I found the following two-minute video simultaneously intriguing, stimulating, and just a little disturbing.
First, a little context. The Glossary is a group that produces videos to promote books. They put together the video I highlighted a short time ago called “This is Water.” This one promotes Cory Doctorow’s The Great Big Beautiful Tomorrow, which I confess to knowing almost nothing about.
The book aside, what I find provocative is the way the video challenges our notions of change and progress. We are, by and large, children of modernity, and one of the axiomatic assumptions of Western culture since the Enlightenment has been that human history is one long march forward. That progress is our destiny, goal and right.
This is particularly evident at several points in the history of the U.S. Consider the name given for the belief that it was the God-given right for American settlers to expand and take possession of the western territories: manifest destiny.
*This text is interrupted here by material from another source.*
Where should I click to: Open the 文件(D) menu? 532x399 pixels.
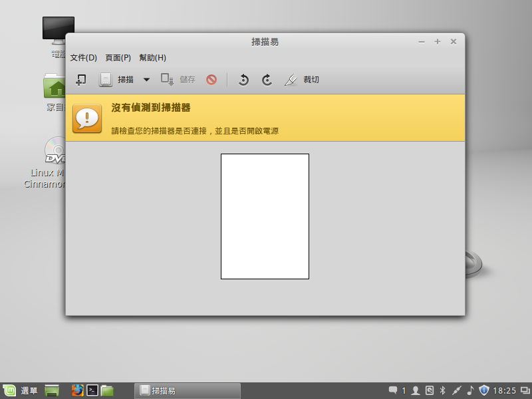click(84, 58)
Or think back to the optimism shared in the 1950s after the U.S. emerged from both the depression and World War II stronger than ever. The world was our oyster and the future was bright, as some of the vintage film clips the video employs so well demonstrate.
But then something happened. In this case (post WW II optimism), it was the 60s and 70s where so much seemed up for grabs and suddenly what seemed like progress to some seemed like backsliding to others and vice versa. Changes brings instability and instability creates peculiar mixtures of fear and excitement.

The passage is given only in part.